Confirmation 13 mai 2025
Commentaire • 0
Sur la décision
| Référence : | CA Riom, ch. pole social, 13 mai 2025, n° 23/00547 |
|---|---|
| Juridiction : | Cour d'appel de Riom |
| Numéro(s) : | 23/00547 |
| Importance : | Inédit |
| Décision précédente : | Tribunal de grande instance de Clermont-Ferrand, 21 février 2023, N° 20/00377 |
| Dispositif : | Autre |
| Date de dernière mise à jour : | 15 juillet 2025 |
| Lire la décision sur le site de la juridiction |
Texte intégral
13 MAI 2025
Arrêt n°
CV/NB/NS
Dossier N° RG 23/00547 – N° Portalis DBVU-V-B7H-F7IJ
CAISSE PRIMAIRE D’ASSURANCE MALADIE CPAM DE SEINE ET MARNE
/
S.A. [4],
salariée : Mme [Z] [U]
jugement au fond, origine pole social du tj de clermont-ferrand, décision attaquée en date du 21 février 2023, enregistrée sous le n° 20/00377
Arrêt rendu ce TREIZE MAI DEUX MILLE VINGT-CINQ par la CINQUIEME CHAMBRE CIVILE CHARGEE DU DROIT DE LA SECURITE SOCIALE ET DE L’AIDE SOCIALE de la cour d’appel de RIOM, composée lors des débats et du délibéré de :
Monsieur Christophe VIVET, président
Mme Karine VALLEE, conseillère
Mme Clémence CIROTTE, conseillère
En présence de Mme Nadia BELAROUI, greffier lors des débats et du prononcé
ENTRE :
CAISSE PRIMAIRE D’ASSURANCE MALADIE DE SEINE-ET-MARNE
[Localité 3]
Représentée par Me Marie-Caroline JOUCLARD de la SARL JOUCLARD & VOUTE, avocat au barreau de CLERMONT-FERRAND
APPELANTE
ET :
S.A. [4]
prise en la personne de son représentant légal domicilié en cette qualité au siège social sis
[Adresse 2]
[Localité 1]
Représentée par Me Laurent SAUTEREL de la SELARL TESSARES AVOCATS, avocat au barreau de LYON
INTIMEE
salariée : Mme [Z] [U]
Après avoir entendu M. VIVET, président, en son rapport, et les représentants des parties à l’audience publique du 17 février 2025, la cour a mis l’affaire en délibéré, le président ayant indiqué aux parties que l’arrêt serait prononcé ce jour, par mise à disposition au greffe conformément aux dispositions de l’article 450 du code de procédure civile.
FAITS ET PROCÉDURE
Mme [Z] [U], salariée de la SAS [4] (la société ou l’employeur) a déclaré un accident du travail survenu le 13 octobre 2016, qui a été pris en charge au titre de la législation professionnelle par la caisse primaire d’assurance de Seine-et-Marne (la CPAM).
Par décision du 06 novembre 2019, la CPAM a fixé à 10% le taux d’incapacité permanente attribué à Mme [U] suite à l’accident du travail, après consolidation au 12 avril 2019.
L’employeur a saisi la commission médicale de recours amiable de la CPAM (la CMRA) d’un recours contre cette décision.

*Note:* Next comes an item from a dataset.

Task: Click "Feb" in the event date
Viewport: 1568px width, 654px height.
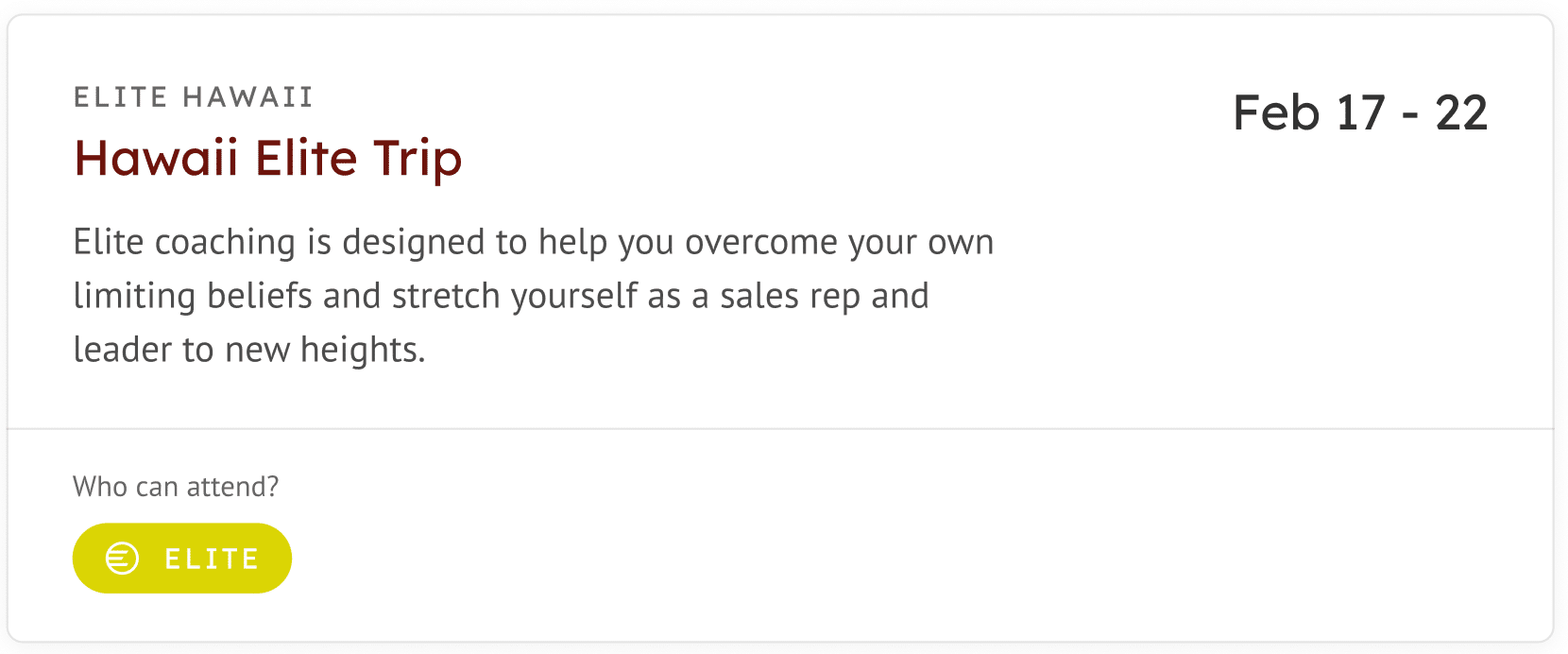Action: tap(1276, 113)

Par requête du 24 août 2020, l’employeur a saisi le pôle social du tribunal judiciaire de Clermont-Ferrand d’un recours contre la décision implicite de rejet de la CMRA.
Par ordonnance du 09 juin 2022, le juge chargé de l’instruction a confié une expertise médicale sur pièces au Dr [Y], qui a déposé son rapport le 08 août 2022.

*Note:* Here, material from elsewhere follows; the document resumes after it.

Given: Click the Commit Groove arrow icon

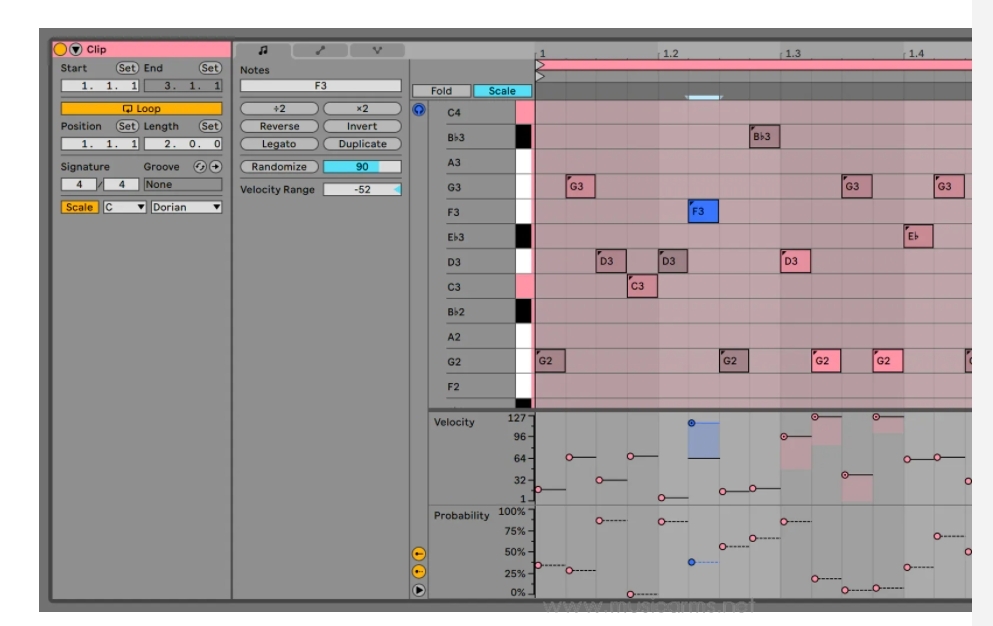Looking at the screenshot, I should coord(214,166).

Par jugement du 21 février 2023, le tribunal a déclaré recevable le recours, et entérinant l’avis du médecin expert, a fixé à 7% le taux d’incapacité permanente, et condamné la CPAM aux dépens.
Le jugement a été notifié aux parties par courrier daté du 22 février 2023, envoyé à une date non précisée, qui a été délivré à la CPAM à une date qui ne ressort pas du dossier.
Par courrier daté du 17 mars 2023 envoyé à une date qui ne ressort pas du dossier et reçu au greffe le 24 mars 2023, la CPAM a relevé appel du jugement.
Les parties ont été convoquées à l’audience du 17 février 2025, à laquelle elles ont comparu représentées par leurs conseils.
PRÉTENTIONS DES PARTIES
Par ses dernières écritures notifiées et soutenues oralement à l’audience du 17 février 2025, la CPAM de Seine-et-Marne demande à la cour d’infirmer le jugement et de déclarer opposable à l’employeur sa décision fixant à 10% le taux d’incapacité permanente de la salariée, ou à titre subsidiaire d’ordonner une expertise médicale.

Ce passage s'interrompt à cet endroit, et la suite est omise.